#### Available records

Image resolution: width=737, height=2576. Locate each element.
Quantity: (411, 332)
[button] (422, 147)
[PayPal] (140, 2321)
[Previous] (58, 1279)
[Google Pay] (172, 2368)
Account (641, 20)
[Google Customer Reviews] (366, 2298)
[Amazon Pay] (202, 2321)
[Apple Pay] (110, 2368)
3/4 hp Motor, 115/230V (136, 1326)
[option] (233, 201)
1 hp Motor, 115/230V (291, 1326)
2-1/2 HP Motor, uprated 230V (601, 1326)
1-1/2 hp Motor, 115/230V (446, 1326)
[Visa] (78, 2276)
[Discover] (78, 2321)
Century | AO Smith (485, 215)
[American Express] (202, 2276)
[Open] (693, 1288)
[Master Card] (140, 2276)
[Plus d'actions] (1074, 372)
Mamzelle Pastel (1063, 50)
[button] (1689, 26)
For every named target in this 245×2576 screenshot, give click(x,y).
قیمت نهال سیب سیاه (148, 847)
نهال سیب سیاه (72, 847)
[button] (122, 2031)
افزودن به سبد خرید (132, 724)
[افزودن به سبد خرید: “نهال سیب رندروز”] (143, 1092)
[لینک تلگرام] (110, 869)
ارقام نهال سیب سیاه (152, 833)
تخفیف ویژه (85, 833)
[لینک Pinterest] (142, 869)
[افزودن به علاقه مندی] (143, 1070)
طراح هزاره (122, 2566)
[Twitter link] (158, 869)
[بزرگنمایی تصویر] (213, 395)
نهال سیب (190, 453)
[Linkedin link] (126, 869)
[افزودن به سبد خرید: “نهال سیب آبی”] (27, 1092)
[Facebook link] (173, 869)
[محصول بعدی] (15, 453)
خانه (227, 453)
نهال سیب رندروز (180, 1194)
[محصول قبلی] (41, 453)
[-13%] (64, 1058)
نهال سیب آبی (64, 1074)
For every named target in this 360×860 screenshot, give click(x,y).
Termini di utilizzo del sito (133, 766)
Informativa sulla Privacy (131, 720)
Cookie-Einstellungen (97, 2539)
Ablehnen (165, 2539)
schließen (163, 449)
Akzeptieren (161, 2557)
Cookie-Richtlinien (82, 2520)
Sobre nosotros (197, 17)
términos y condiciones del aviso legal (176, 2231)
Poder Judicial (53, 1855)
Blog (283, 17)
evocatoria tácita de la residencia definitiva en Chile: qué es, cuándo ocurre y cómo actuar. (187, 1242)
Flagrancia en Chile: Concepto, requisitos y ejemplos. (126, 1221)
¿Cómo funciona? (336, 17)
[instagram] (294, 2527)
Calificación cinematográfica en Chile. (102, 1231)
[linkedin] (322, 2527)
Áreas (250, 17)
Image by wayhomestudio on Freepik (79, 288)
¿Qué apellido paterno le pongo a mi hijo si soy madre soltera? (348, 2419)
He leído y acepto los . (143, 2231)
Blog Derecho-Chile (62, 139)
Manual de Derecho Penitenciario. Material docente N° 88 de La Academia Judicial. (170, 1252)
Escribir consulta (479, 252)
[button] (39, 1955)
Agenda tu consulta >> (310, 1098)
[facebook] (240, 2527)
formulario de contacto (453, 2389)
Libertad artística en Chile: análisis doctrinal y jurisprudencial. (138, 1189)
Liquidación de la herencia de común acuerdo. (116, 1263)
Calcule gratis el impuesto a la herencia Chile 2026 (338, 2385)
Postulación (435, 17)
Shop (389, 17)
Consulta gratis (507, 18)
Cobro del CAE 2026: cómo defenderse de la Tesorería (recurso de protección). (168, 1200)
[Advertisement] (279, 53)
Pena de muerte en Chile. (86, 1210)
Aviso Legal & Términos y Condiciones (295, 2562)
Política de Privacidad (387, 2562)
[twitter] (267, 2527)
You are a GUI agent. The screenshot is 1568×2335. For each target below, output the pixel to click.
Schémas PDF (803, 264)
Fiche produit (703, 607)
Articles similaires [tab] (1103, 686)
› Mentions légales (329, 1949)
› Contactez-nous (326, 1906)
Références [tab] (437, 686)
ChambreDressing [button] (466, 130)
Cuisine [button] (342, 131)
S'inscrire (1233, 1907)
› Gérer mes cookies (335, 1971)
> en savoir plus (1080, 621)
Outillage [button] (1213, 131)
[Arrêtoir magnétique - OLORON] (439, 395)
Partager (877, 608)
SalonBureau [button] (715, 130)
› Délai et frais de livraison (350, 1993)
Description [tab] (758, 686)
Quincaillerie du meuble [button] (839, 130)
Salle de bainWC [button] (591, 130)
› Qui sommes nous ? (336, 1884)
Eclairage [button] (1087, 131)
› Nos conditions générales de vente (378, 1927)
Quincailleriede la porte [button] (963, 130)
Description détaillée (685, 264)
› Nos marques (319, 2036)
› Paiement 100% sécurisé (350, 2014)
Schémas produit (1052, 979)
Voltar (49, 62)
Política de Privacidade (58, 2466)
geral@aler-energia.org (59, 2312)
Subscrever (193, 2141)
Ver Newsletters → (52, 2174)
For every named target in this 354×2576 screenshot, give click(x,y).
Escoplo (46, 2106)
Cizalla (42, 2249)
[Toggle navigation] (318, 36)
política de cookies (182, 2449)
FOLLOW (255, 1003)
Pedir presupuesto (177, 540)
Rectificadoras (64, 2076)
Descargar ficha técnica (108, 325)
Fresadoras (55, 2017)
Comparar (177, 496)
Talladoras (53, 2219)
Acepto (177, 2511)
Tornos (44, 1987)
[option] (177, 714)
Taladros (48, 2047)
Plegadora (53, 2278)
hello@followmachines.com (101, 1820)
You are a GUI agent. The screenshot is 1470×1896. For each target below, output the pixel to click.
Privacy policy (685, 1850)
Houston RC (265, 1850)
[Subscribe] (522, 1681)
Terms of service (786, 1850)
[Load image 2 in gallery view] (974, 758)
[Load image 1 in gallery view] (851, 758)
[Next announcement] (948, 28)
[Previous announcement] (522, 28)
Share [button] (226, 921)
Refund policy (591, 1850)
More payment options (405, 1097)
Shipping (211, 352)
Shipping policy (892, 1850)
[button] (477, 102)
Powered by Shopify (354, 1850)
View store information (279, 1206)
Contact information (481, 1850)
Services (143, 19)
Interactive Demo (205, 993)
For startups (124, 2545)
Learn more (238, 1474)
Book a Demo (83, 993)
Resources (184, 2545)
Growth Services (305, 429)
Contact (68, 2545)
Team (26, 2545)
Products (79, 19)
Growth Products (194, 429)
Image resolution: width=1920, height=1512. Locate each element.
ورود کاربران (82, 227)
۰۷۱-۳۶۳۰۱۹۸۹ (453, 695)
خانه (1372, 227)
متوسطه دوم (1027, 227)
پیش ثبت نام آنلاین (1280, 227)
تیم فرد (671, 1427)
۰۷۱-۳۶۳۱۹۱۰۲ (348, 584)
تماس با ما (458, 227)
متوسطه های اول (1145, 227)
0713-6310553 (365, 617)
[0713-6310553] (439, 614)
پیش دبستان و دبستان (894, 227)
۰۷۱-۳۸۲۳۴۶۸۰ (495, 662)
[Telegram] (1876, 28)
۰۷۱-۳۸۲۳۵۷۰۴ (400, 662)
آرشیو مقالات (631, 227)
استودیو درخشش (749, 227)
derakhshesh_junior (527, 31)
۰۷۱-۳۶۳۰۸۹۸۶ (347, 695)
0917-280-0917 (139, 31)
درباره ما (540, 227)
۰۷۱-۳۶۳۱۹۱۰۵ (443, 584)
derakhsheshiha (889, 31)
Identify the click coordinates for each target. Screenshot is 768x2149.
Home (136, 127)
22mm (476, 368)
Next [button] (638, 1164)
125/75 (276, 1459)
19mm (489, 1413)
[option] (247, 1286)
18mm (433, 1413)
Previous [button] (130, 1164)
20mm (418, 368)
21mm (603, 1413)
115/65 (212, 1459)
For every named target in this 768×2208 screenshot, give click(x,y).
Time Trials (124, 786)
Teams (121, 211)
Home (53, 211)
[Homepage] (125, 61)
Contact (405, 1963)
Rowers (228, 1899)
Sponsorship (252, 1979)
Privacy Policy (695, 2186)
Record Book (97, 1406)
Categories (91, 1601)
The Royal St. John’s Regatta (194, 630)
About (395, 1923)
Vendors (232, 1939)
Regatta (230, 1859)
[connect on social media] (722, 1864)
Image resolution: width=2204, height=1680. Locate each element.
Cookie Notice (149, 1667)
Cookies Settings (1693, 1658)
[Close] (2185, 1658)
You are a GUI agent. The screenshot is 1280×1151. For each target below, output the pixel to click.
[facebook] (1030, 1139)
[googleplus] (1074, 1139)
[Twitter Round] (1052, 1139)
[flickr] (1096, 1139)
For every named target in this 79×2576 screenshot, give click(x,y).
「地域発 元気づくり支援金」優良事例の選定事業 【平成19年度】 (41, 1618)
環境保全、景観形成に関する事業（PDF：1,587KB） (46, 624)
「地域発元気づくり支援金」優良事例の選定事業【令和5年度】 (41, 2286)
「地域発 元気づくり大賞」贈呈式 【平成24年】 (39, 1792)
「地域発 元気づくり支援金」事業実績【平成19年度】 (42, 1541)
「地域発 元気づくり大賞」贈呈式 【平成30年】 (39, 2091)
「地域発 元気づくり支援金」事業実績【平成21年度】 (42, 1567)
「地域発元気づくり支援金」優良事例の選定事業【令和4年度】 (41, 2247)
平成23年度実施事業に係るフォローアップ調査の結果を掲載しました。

########

• _The task_
Please work out how many lines in the records hold the string "地域発元気づくり支援金", and give only the number.

• _Answer section_
2